Significance of Joints
- To understand the nature and sequence of deformation in an area.
- Joints commonly control the drainage pattern of the area.
- May act as aquifers or reservoirs in rocks for oil or natural gas or groundwater.
- Help to find out the brittle deformation in an area of construction (dams, bridges, road, building, and power plants).
- In mineral exploration, finding out the trend and type of fractures and joints that host mineralization that will help in the exploration.
- Joints play a great role in soil formation through chemical (decomposition), physical (disintegration), and biological weathering.
- It lowers the stability of the land.
Differences between faults, folds, and Joints
Here are some major differences between fault, fold and joints:
- The fold is permanent wavelike deformation in layered rock or sediment, fault is a fracture in bedrock along which rocks on one side have moved relative to the other side whereas a joint is a fracture on a rock without noticeable movement.

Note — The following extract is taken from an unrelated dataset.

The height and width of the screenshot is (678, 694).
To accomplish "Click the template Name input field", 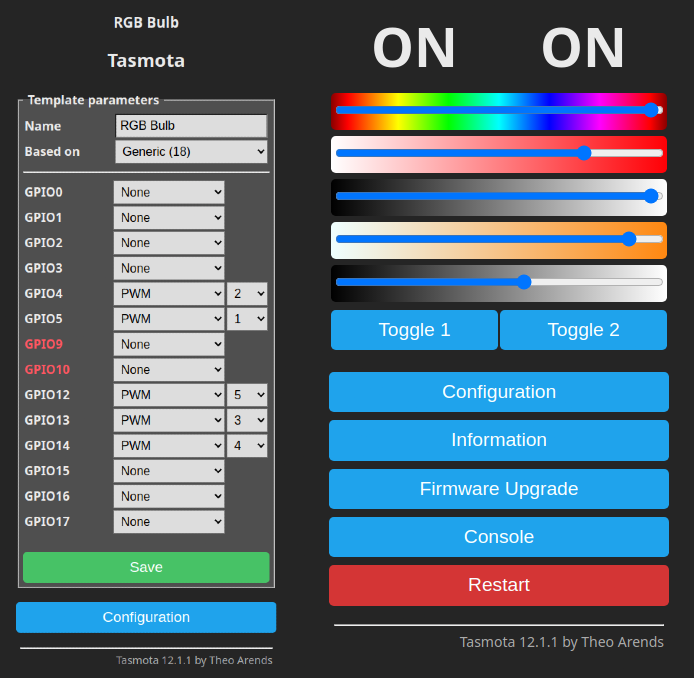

- Joints and faults are types of fractures. A joint is a fracture along which no movement has taken place, usually caused by tensional forces. A fault is a fracture or breaks in the rock along which movement has taken place. One might expect more earthquakes to occur near faults.
- The results of stress are folding and faulting. When a rock has stress put on it and does not break it is called folding. Folds appear as wave-like structures in rock layers. Some folds are small and can be seen in individual rocks and some folds are huge and can only be seen from the air.
- Folds typically occur in hotter rocks as this makes them more bendy/ ductile.